Here, even if the prosecutor’s conduct were improper, the record shows that it did not influence the jury’s verdict. Defense counsel objected to the government’s question before Officer Cowans could even respond. The district court sustained the objection and instructed the jury to ignore the last question.

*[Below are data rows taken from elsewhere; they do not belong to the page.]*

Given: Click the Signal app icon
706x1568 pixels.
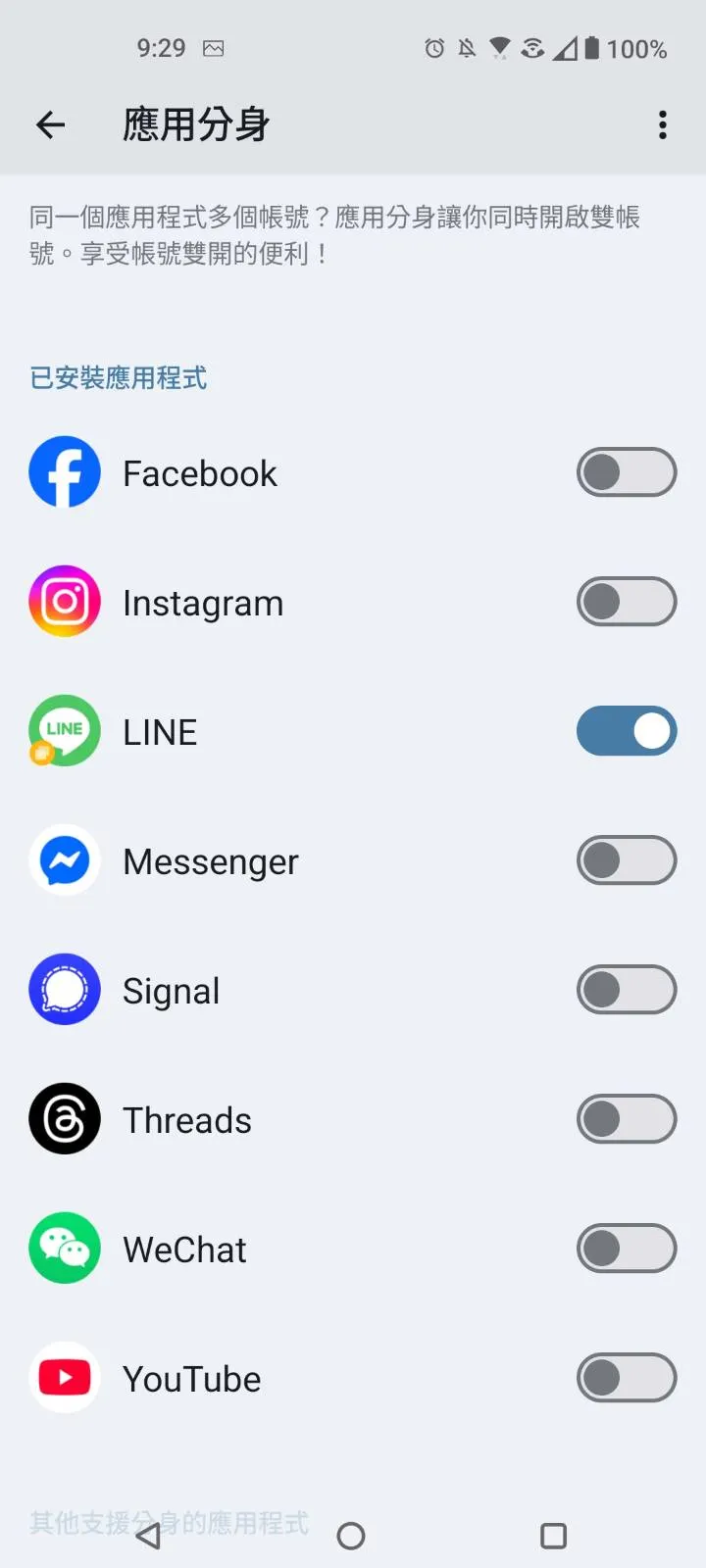Looking at the screenshot, I should tap(64, 989).
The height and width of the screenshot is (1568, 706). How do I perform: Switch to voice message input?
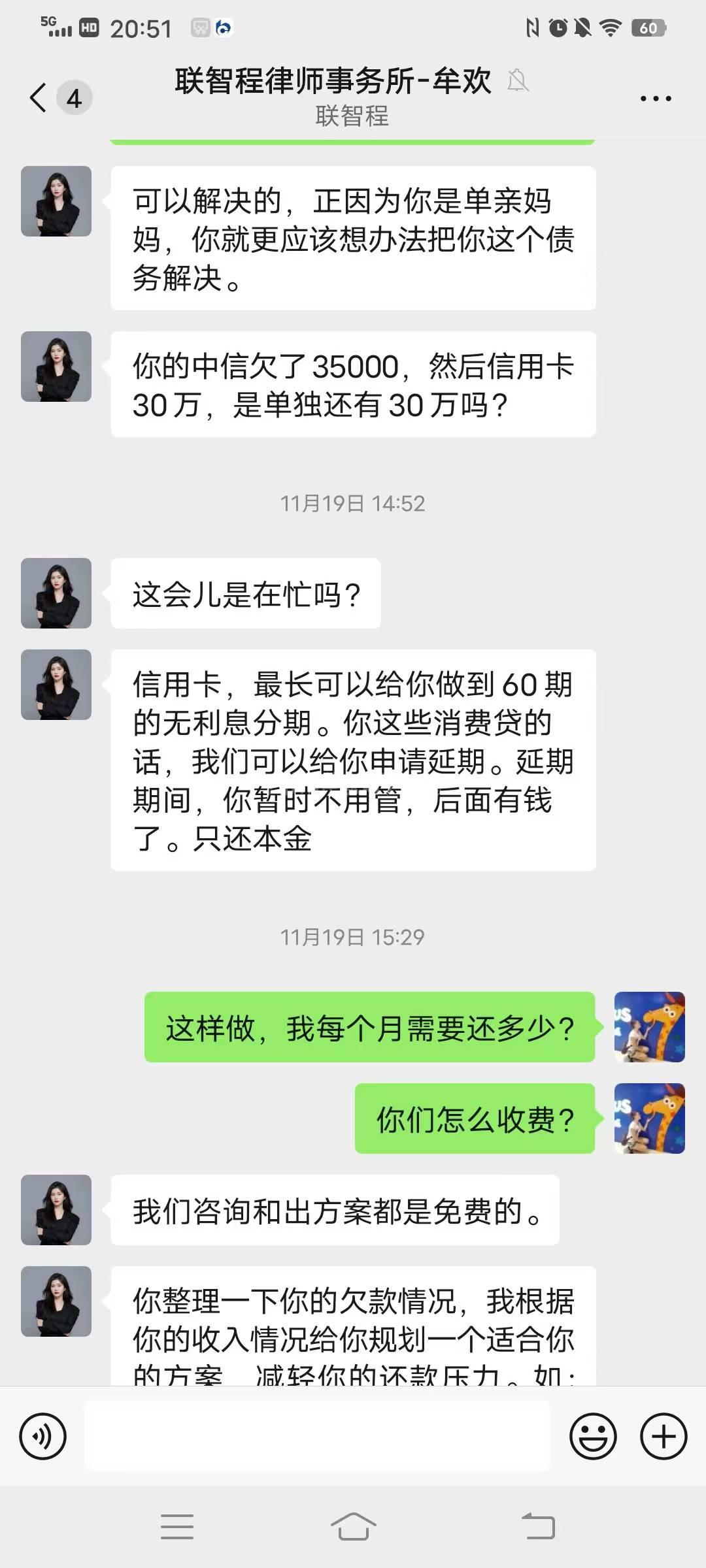(x=43, y=1436)
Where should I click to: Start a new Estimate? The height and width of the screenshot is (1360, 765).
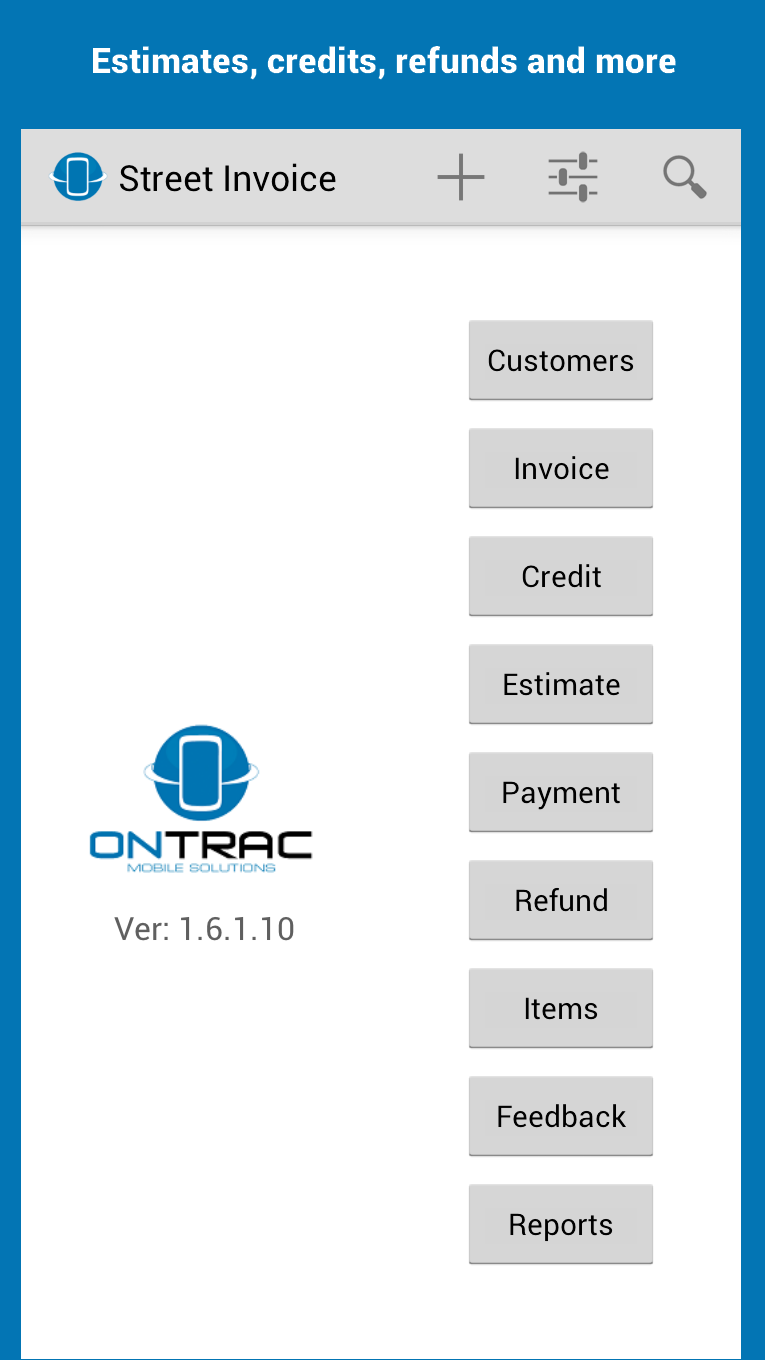[x=560, y=684]
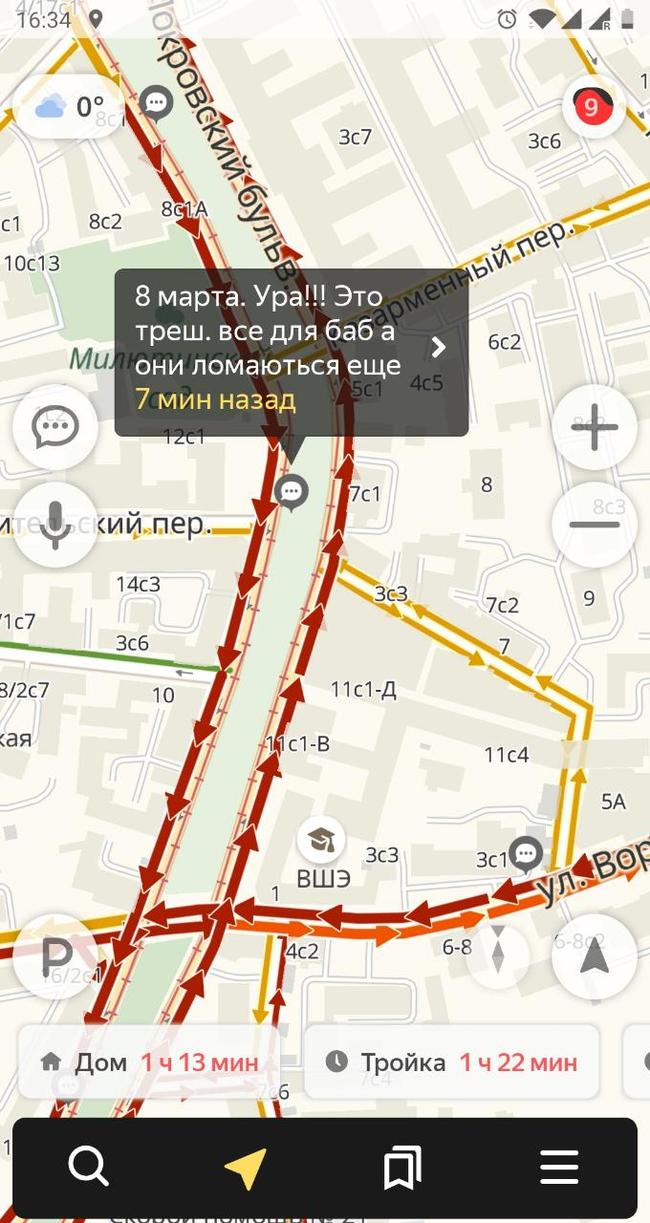This screenshot has height=1223, width=650.
Task: Open the hamburger menu
Action: [x=559, y=1167]
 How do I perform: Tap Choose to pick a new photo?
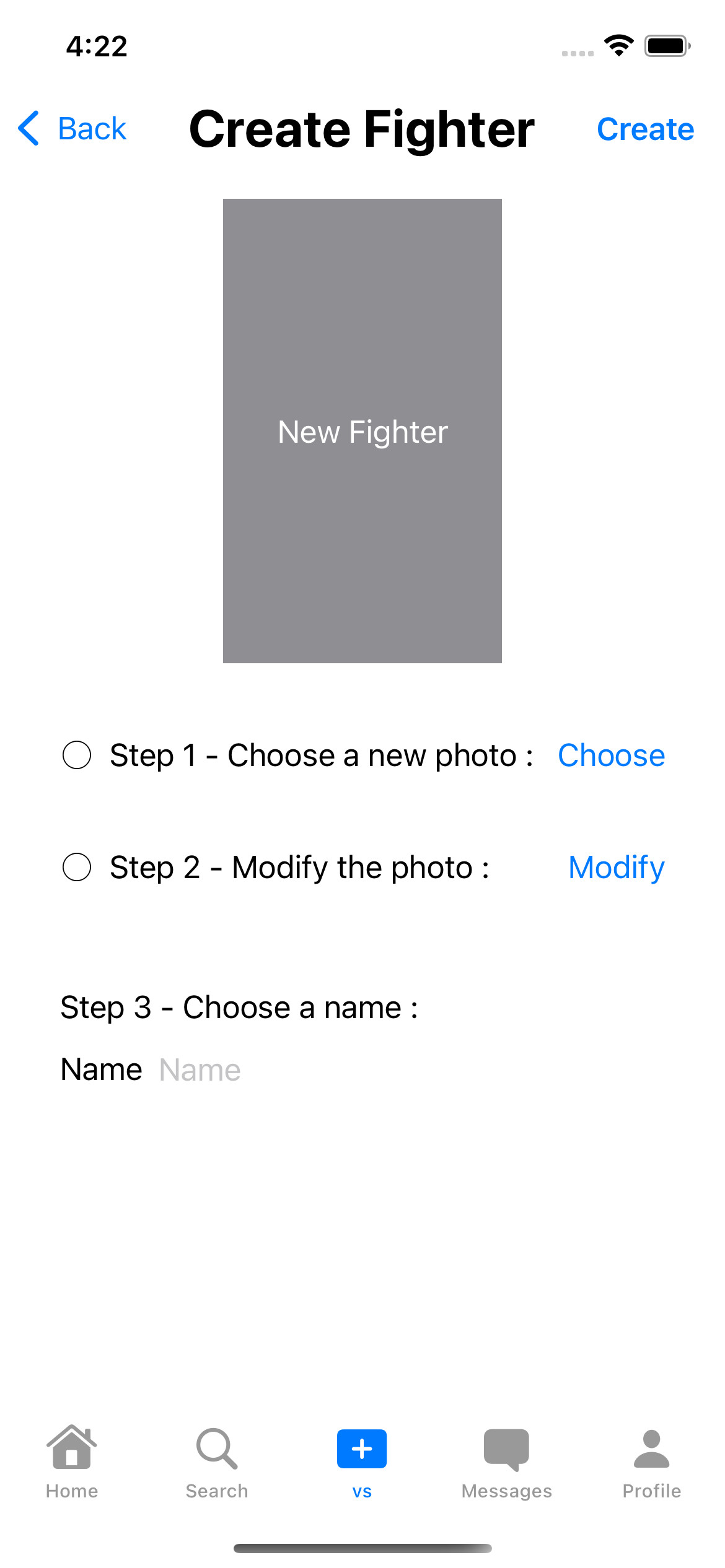coord(611,756)
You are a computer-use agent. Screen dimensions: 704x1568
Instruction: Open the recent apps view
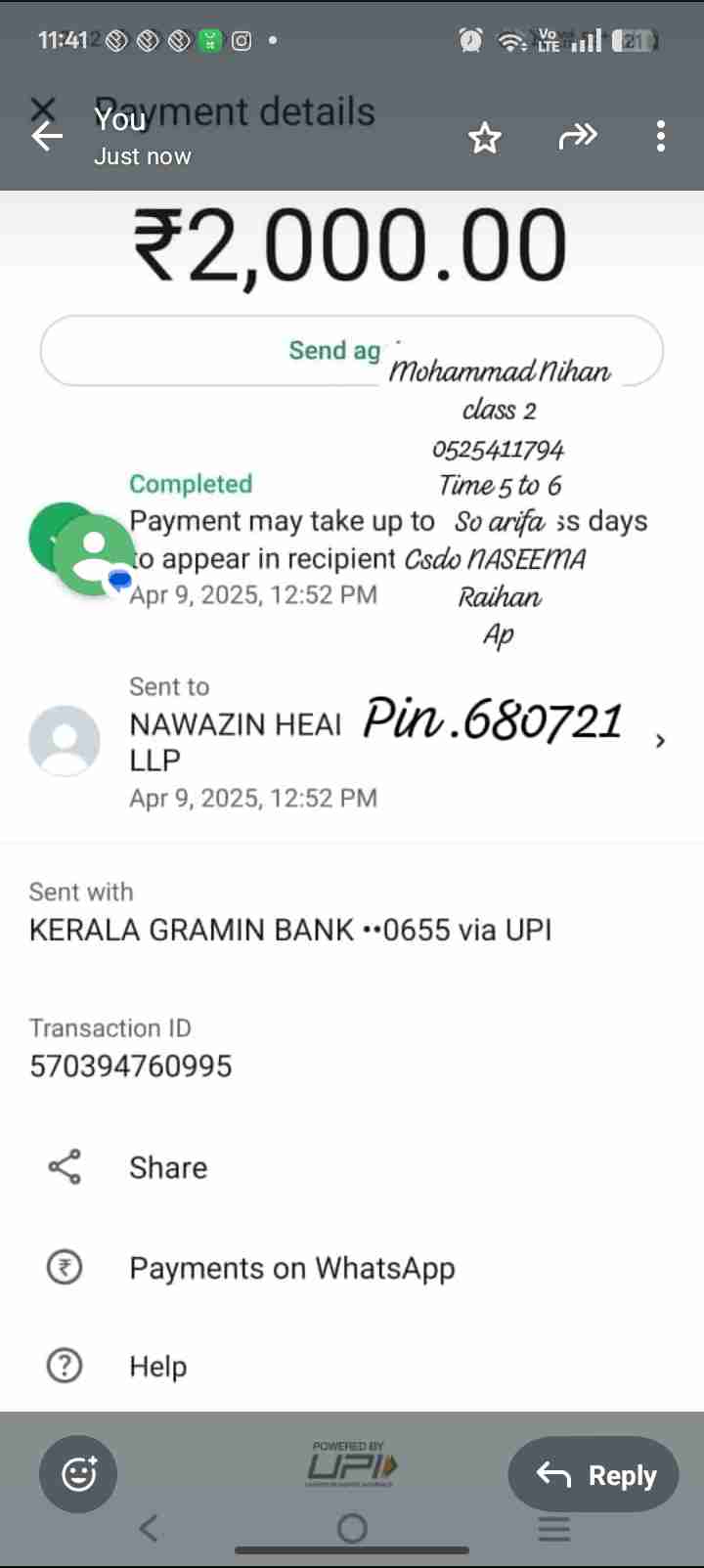point(553,1529)
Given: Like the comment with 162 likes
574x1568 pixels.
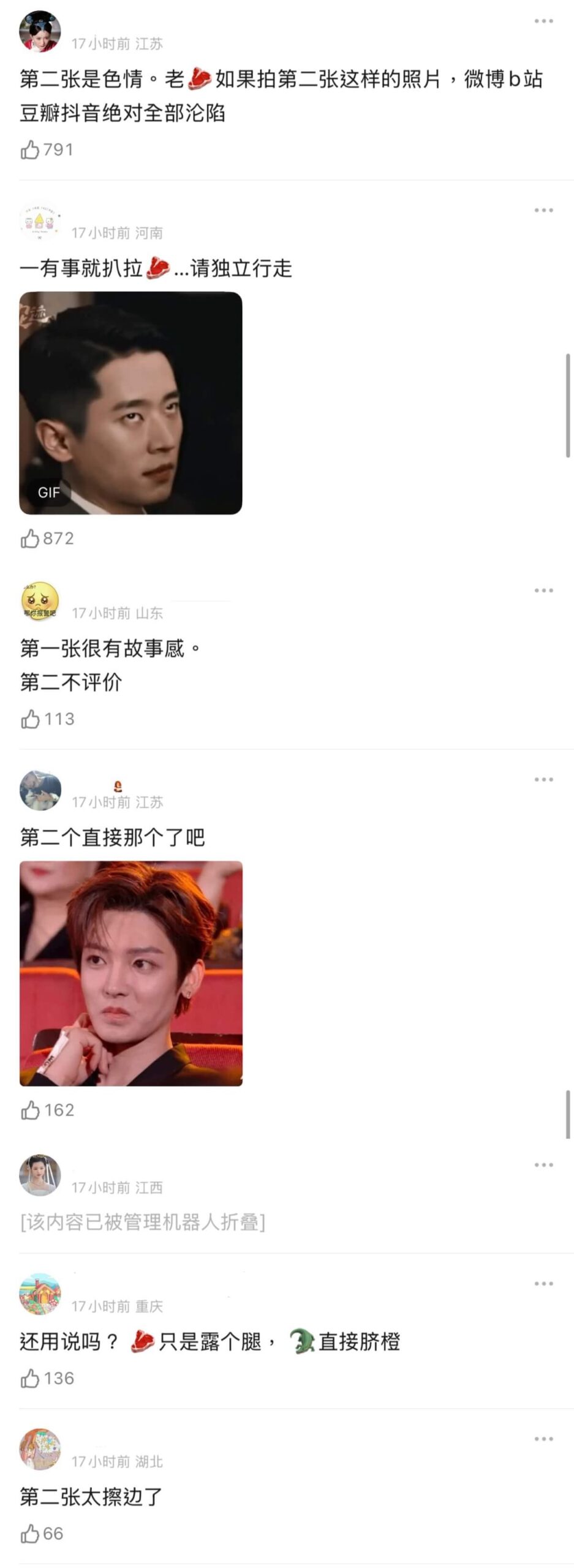Looking at the screenshot, I should tap(30, 1110).
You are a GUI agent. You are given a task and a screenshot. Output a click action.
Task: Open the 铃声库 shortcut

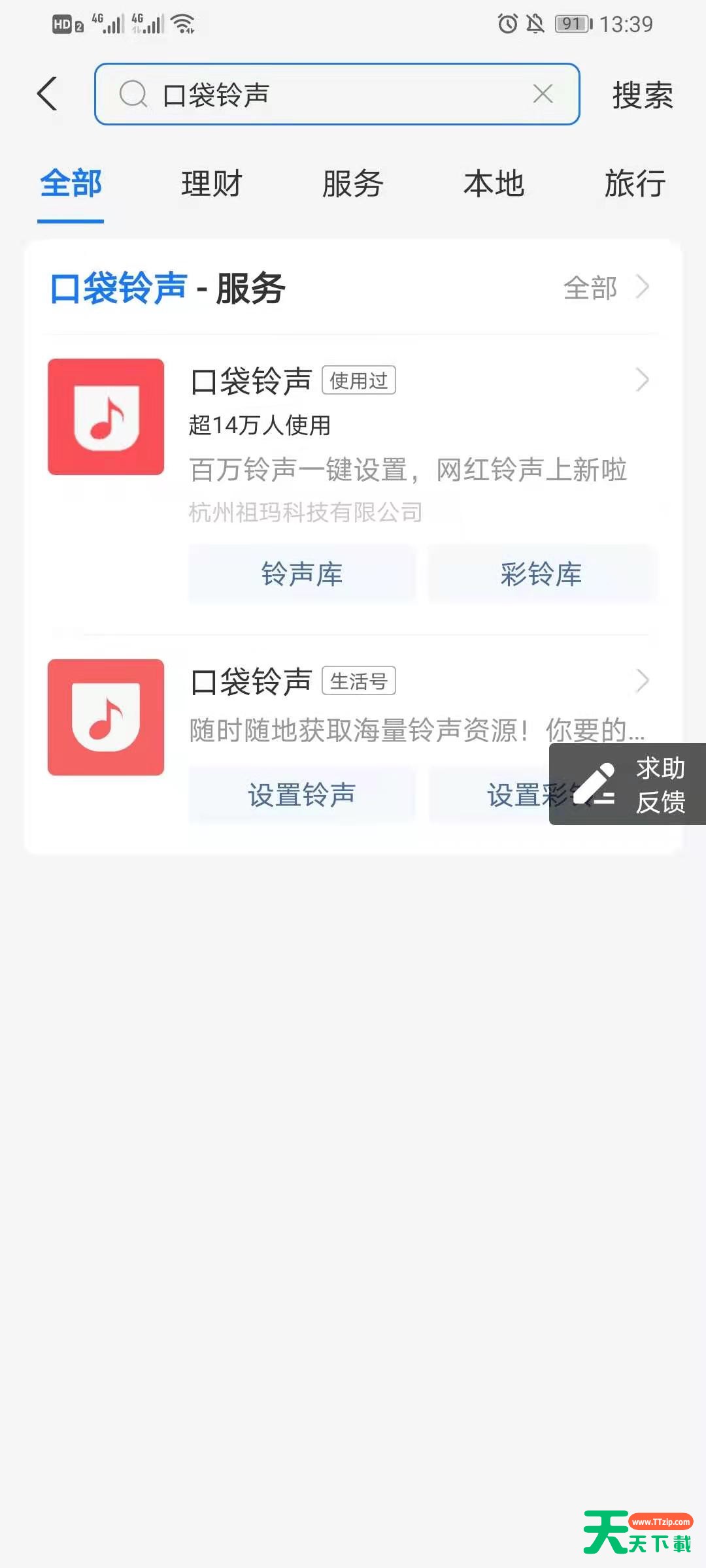[x=302, y=574]
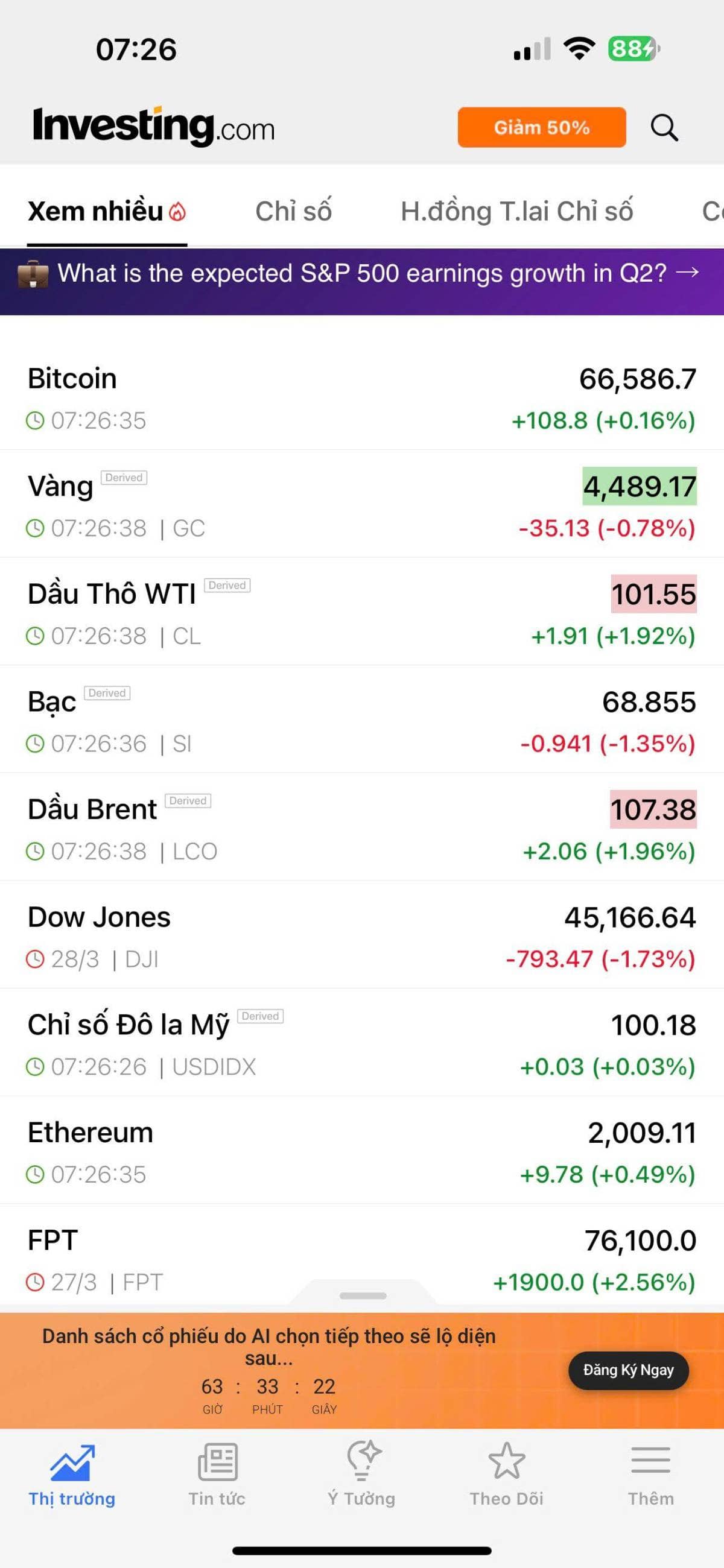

See United States v. Preston, 634 F.2d 1285, 1293 (10th Cir. 1980) (“The timely objection and the sustaining of the objection certainly detracts from a conclusion of prejudice.”). No witness testimony even existed to influence the jury, let alone influence the jury to the extent of “convict[ing] . . . on an improper basis.” United States v. Kepler, 74 F.4th 1292, 1316 (10th Cir. 2023); see also Caballero, 277 F.3d at 1245 (“The prosecutor’s questions, objected to by the defense, stricken by the court, and unanswered by the witness, did not prejudice the defense.”). “We ordinarily will not reverse if the misconduct was merely singular and isolated.” United States v. Ivy, 83 F.3d 1266, 1288 (10th Cir. 1996) (cleaned up). Smith also cites no evidence that the jury failed to Appellate Case: 23-7068 Document: 39-1 Date Filed: 10/18/2024 Page: 21

follow the district court’s curative instruction. United States v. Christy, 916 F.3d 814, 826 (10th Cir. 2019) (“We presume that juries follow the district court’s curative instructions unless there is reason to believe otherwise.”).

Within the context of the entire trial, the prejudice from the prosecutor’s single unanswered question does not reach the high threshold required for reversal.

We find no abuse of discretion in the district court’s denial of a mistrial.

CONCLUSION For these reasons, we affirm.